Cholesterol levels are crucial indicators of heart health, representing the amount of cholesterol present in the blood. Cholesterol is a fatty substance found in your blood. It's essential for building cells, but too much of it can lead to heart disease.

• Normal cholesterol levels should be under 200 mg/dL.
• Levels between 200-239 mg/dL are considered borderline high.
• Anything 240 mg/dL or above is high and a cause for concern.
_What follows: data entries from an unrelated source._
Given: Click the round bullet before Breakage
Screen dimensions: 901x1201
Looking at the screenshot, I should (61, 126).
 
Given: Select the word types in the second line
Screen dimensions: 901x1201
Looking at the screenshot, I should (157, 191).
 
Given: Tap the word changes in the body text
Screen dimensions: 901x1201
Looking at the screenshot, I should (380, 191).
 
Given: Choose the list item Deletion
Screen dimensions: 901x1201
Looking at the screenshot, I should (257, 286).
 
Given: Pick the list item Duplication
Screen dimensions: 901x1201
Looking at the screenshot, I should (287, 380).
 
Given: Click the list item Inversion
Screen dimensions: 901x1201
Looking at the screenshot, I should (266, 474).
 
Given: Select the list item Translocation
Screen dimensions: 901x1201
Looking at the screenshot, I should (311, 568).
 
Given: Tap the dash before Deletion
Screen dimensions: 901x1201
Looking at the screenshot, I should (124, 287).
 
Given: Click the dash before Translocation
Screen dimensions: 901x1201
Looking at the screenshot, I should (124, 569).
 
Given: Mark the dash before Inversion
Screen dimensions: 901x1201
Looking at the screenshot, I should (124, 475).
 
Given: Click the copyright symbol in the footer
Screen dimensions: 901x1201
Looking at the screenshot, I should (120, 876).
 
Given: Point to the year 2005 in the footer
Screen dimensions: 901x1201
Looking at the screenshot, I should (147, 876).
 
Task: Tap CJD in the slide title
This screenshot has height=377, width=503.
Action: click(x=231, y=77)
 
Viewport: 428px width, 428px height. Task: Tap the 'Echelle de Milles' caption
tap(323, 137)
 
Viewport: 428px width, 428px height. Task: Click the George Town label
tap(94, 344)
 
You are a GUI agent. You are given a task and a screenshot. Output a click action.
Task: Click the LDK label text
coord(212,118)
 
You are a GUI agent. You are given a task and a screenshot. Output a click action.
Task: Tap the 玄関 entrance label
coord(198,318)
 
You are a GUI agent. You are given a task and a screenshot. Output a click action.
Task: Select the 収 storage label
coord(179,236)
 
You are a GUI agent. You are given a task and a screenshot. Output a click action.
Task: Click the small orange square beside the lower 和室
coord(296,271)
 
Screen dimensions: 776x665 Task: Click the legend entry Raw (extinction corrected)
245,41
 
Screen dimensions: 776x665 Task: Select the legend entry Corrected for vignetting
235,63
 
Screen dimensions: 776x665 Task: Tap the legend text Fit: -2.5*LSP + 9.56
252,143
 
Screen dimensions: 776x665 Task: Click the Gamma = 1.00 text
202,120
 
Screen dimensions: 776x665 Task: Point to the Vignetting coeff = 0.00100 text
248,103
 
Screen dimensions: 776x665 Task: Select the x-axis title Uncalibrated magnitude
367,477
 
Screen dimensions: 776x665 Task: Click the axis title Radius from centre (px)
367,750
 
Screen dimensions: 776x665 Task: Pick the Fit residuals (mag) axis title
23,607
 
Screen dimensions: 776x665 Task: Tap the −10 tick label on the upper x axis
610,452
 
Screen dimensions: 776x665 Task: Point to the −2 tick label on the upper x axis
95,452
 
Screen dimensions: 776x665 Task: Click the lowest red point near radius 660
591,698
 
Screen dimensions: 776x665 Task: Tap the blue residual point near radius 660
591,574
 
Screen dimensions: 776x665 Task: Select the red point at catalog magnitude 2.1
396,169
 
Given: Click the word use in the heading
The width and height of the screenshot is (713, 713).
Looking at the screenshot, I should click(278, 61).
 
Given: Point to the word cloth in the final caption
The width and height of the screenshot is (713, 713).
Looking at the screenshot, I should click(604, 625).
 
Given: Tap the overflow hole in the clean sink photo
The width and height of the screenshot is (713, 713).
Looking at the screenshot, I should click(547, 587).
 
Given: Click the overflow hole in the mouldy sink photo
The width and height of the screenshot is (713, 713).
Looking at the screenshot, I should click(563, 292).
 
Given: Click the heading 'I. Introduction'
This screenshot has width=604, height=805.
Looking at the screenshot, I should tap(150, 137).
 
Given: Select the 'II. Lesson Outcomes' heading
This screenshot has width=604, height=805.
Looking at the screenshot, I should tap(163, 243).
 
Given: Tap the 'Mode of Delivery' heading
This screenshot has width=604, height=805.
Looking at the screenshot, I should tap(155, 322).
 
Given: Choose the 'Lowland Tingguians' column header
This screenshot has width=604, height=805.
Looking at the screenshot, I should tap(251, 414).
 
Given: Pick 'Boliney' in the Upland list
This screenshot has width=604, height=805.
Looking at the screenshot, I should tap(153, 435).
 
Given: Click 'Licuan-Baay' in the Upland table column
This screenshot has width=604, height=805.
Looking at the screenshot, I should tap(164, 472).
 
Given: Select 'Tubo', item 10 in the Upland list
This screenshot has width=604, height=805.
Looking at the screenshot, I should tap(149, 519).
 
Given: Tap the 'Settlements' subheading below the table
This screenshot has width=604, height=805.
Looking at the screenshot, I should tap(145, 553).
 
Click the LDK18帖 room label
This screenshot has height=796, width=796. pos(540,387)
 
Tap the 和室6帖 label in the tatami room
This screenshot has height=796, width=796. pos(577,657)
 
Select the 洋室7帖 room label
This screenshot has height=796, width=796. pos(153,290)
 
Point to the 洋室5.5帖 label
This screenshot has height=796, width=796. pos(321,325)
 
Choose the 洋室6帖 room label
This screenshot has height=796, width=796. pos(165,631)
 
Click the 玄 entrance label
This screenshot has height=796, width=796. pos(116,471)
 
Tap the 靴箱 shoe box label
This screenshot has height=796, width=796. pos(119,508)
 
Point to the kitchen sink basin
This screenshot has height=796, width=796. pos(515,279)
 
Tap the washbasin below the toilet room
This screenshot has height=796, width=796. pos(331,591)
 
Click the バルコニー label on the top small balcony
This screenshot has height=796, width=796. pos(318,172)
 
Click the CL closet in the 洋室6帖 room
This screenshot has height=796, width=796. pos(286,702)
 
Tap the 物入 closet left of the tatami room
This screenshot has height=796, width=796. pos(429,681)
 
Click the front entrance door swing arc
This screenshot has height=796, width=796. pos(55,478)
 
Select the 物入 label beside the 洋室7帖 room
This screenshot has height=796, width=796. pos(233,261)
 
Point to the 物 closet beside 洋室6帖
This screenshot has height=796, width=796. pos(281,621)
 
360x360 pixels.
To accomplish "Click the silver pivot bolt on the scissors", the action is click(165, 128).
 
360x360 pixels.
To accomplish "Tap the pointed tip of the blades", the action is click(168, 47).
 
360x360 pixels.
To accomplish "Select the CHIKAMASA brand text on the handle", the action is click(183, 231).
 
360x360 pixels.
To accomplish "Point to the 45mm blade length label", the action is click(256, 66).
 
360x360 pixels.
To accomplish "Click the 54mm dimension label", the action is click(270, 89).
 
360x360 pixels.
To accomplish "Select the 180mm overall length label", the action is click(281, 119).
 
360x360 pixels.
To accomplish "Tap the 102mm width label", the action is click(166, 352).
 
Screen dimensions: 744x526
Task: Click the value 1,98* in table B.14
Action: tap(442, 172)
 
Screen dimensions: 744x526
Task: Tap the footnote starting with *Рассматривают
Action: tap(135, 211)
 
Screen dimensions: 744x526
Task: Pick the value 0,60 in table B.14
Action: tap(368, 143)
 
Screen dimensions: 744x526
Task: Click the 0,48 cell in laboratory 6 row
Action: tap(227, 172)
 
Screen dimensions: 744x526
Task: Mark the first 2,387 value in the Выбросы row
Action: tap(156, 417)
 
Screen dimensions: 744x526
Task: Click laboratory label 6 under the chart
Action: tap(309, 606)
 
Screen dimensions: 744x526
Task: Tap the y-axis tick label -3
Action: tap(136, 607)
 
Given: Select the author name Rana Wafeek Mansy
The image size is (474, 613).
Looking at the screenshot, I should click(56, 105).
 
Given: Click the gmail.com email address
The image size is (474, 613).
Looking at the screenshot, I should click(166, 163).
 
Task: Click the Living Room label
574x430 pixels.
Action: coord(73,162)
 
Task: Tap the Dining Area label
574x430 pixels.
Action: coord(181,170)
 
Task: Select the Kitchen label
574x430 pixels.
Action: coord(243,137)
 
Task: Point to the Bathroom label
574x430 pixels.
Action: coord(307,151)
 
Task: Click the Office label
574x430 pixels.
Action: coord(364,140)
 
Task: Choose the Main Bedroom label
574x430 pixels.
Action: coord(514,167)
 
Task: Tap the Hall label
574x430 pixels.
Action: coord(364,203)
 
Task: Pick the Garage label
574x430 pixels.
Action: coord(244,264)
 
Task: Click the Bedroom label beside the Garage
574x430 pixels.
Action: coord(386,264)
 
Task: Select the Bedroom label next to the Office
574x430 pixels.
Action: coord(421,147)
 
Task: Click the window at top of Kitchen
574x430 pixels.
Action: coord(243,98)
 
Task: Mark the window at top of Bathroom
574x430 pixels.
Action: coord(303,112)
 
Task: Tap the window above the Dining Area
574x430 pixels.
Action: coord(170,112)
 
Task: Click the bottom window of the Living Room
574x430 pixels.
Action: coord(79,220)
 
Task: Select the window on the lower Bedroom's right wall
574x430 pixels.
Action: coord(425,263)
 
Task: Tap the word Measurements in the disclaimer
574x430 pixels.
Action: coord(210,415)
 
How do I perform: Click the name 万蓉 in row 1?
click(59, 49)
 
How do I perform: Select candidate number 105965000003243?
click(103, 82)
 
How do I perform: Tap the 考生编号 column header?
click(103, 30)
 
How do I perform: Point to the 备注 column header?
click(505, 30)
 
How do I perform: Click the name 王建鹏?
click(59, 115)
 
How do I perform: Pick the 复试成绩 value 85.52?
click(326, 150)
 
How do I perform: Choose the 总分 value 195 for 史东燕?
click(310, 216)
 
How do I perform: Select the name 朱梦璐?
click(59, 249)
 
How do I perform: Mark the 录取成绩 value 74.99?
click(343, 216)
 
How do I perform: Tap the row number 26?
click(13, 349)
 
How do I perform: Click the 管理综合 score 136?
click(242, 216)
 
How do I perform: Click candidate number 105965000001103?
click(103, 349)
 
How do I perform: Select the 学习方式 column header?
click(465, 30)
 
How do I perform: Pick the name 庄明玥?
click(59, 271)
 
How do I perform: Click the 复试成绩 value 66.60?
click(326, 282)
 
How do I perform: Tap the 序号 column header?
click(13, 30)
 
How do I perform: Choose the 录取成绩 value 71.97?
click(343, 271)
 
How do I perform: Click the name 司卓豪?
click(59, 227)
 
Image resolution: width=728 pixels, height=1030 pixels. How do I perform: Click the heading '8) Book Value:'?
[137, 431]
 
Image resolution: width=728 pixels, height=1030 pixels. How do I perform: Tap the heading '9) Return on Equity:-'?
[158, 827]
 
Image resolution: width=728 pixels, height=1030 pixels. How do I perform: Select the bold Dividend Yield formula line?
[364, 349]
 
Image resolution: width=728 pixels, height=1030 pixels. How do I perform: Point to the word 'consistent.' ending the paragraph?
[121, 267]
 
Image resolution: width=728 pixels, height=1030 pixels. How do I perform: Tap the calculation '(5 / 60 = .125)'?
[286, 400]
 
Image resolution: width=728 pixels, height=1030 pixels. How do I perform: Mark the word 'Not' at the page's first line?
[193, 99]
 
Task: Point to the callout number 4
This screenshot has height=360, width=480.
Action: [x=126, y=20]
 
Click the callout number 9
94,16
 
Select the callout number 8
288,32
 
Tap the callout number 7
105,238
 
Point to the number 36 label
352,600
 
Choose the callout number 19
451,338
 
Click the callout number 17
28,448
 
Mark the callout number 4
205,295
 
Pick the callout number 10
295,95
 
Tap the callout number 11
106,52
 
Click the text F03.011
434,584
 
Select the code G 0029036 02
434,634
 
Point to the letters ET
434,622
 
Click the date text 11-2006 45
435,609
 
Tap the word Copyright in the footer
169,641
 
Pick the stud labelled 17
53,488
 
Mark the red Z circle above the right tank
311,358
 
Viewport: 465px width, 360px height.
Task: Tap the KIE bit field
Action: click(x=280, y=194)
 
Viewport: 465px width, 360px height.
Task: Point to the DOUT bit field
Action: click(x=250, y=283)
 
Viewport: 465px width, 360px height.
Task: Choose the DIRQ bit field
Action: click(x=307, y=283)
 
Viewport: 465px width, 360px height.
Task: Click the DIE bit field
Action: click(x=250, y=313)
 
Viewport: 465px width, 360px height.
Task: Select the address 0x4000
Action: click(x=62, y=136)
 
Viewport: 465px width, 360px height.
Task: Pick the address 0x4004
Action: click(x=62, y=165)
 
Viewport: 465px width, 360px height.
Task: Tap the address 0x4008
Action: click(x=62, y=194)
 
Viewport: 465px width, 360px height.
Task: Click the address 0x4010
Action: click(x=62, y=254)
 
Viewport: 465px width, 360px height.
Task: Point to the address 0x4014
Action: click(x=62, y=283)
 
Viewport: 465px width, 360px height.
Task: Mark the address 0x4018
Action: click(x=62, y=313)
In our study, we deal with two groups: long-term smokers and those who quit smoking early. Analyzing these numbers helps us understand the impact of smoking on cholesterol levels. It shows the risk factors associated with sustained smoking.

Data Interpretation

Data interpretation involves making sense of numerical data sets. In the context of our study, we assess cholesterol levels in two groups: smokers and ex-smokers. Understanding these numbers and their distributions reveal important insights.
Site at the data for both groups, you can see trends or patterns. For instance, if the smoker group tends to have higher cholesterol values on average than the ex-smoker group, this indicates how smoking might impact cholesterol adversely.
Data interpretation also hazards spotting outliers or anomalies, which are numbers that deviate significantly from the rest of the data. These can skew overall interpretations if not considered properly.

Graphical Displays

Graphical displays are visual tools to summarize and analyze data. They make complex data more accessible and easier to interpret. In our exercise, we utilize box plots.
Box plots are highly effective for displaying the distribution of cholesterol levels in each group. They allow us to visualize key statistics such as:

• Minimum and maximum values
• Quartiles (Q1, Q2, Q3)
• Median
• Any outliers

Box plots provide a quick way to discern differences between the cholesterol levels of smokers versus ex-smokers visually. By placing both box plots on the same scale, comparisons become straightforward.

Descriptive Statistics

Descriptive statistics summarize and describe the main features of a data set. They provide a useful overview of data without diving into detailed analysis. Key descriptors include:

• Mean - the average cholesterol level in each group.
• Median - the midpoint value separating the higher half from the lower half of the data.
• Mode - the most frequently occurring cholesterol level.
• Range - the difference between the highest and lowest values.
• Interquartile range (IQR) - the range of the middle 50% of the data.

In the context of the box plot analysis, descriptive statistics enable us to make meaningful comparisons between the smokers and ex-smokers. Recognizing variations in median, spread, and outliers helps in concluding the potential health risks associated with prolonged smoking.